| Set tasks |
**A)** In the web site performance article, rewrite the passage from "Wikipedia (see accompanying" up to and including "local area network.", replacing "web server" with "host machine".
**B)** According to the web site performance article, what share of the people asked "What is a browser?" in Times Square answered correctly?
**C)** Please continue the web site performance article from its last sentence.

| Source document |
□ □ □ □ □ □ □

A World of Content on Every Web Site
Solving the Performance Challenges for Media and Portal Sites
In April 2009, Google sent a video reporter to Times Square to ask passers-by to answer the simple question, “What is a browser?” (See the video). Fewer than 8 percent of the respondents could answer the question correctly. It would be interesting to follow up this random survey with the similarly disarming question, “What is a Web site?” No doubt the average Internet user would find that question equally, if not more, challenging.
Wikipedia (see accompanying interview) defines a Web site this way:
A website (also spelled Web site or web site) is a collection of related web pages, images, videos or other digital assets that are addressed with a common domain name or IP address in an Internet Protocol-based network. A web site is hosted on at least one web server, accessible via a network such as the Internet or a private local area network.
A web page is a document, typically written in plain text interspersed with formatting instructions of Hypertext Markup Language (HTML, XHTML). A web page may incorporate elements from other websites with suitable markup anchors.
That definition encompasses the many elements and permutations that make up a Web page or site. But to the average Internet user, a Web site is a single destination that delivers information or entertainment in various forms — video streams, photos, localized weather, feature stories. What does it matter where the content is coming from? For the average user (emphasis on average), all the content is coming from the one site they’re visiting. But as anyone who works in the industry is well aware, the content on any given site can originate from a number of sources.

□ □ □ □ □ □ □

| Source excerpt |
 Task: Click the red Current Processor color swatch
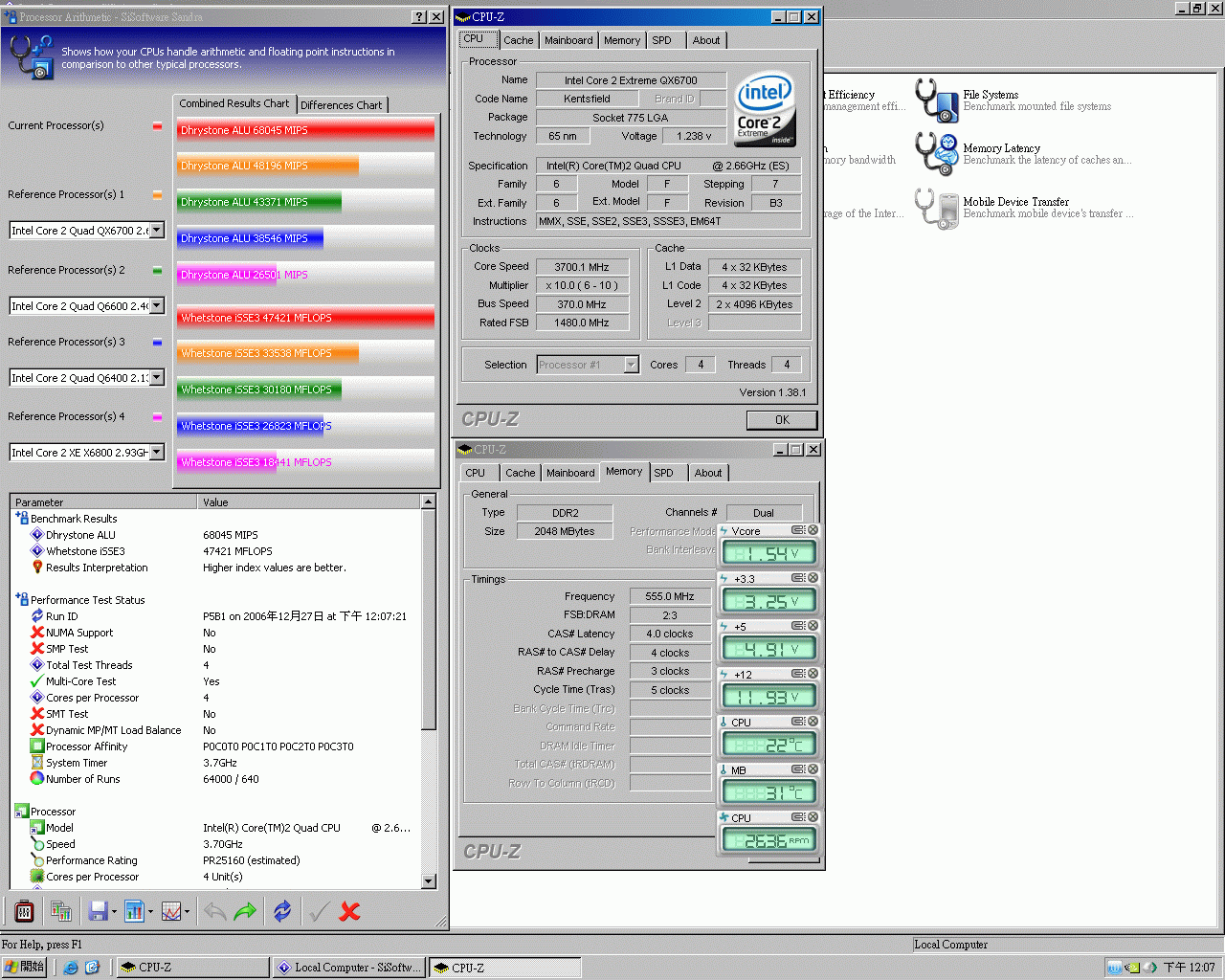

□ □ □ □ □ □ □

| The answers |
**A)**
Wikipedia (see accompanying interview) defines a Web site this way:
A website (also spelled Web site or web site) is a collection of related web pages, images, videos or other digital assets that are addressed with a common domain name or IP address in an Internet Protocol-based network. A web site is hosted on at least one host machine, accessible via a network such as the Internet or a private local area network.

**B)** Fewer than 8 percent

**C)**
Media Mash-Ups and Personalized Portals
Perhaps some of the most complicated sites on the Web are media outlets for news, sports, and entertainment, and portal sites like AOL, Yahoo!, iGoogle and the like. These destinations define “rich” content, loaded as they are with video streams, Flash movies, news feeds, tweets and, of course, advertising. Some of the mash-ups are completely transparent. Google News, for example, gives clear attribution to the sources of its stories; none of its content is original. On other sites, pulled-in content is not so obvious. And in most cases, content is being pulled in from multiple sources completely invisibly to the viewer.
While it’s not yet the “semantic Web” envisioned a decade ago by Sir Tim Berners-Lee, the man credited with inventing the World Wide Web — a Web where machines can understand, analyze, and combine information in usable ways without human intervention — the fact is that today’s Web relies very much on the free and automatic exchange of content among unrelated sites. Whether it’s external news feeds, product information from a manufacturer, live updates from Twitter, or the ubiquitous ad banners and boxes, more and more Web sites are populating their pages with content that comes from somewhere else on the Web — including owned or outsourced content delivery networks and the site owner’s own affiliated domains. For webmasters, this makes for complicated site performance and user experience challenges.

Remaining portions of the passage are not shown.